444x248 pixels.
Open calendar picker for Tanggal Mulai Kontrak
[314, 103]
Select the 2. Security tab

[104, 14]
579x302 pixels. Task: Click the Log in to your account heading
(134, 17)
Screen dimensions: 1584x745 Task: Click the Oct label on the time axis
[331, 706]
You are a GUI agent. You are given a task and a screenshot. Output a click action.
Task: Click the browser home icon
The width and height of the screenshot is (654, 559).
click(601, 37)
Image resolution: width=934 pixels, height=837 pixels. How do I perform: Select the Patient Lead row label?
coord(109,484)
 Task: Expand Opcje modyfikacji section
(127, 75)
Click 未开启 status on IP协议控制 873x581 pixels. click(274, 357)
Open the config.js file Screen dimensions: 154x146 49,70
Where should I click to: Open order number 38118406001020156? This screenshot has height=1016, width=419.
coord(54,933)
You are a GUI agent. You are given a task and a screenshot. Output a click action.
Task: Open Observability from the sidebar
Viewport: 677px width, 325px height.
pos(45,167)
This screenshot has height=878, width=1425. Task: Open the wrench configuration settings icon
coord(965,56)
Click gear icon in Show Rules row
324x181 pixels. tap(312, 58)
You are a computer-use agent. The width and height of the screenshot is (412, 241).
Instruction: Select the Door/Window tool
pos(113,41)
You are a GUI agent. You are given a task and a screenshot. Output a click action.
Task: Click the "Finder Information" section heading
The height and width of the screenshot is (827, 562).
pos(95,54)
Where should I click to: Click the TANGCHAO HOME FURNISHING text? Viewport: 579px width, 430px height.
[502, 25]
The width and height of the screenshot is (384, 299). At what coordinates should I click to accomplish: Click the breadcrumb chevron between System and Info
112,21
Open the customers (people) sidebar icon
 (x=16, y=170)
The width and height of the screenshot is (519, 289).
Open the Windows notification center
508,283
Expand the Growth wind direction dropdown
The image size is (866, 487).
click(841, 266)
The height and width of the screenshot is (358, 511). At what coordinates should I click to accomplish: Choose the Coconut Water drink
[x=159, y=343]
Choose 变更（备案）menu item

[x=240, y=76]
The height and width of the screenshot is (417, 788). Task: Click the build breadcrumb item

Required task: Return the lines above verbatim, starting with the line containing "Click gear icon in Show Rules row" and ending with the line containing "pos(113,41)".

Task answer:
Click gear icon in Show Rules row
324x181 pixels. tap(312, 58)
You are a computer-use agent. The width and height of the screenshot is (412, 241).
Instruction: Select the Door/Window tool
pos(113,41)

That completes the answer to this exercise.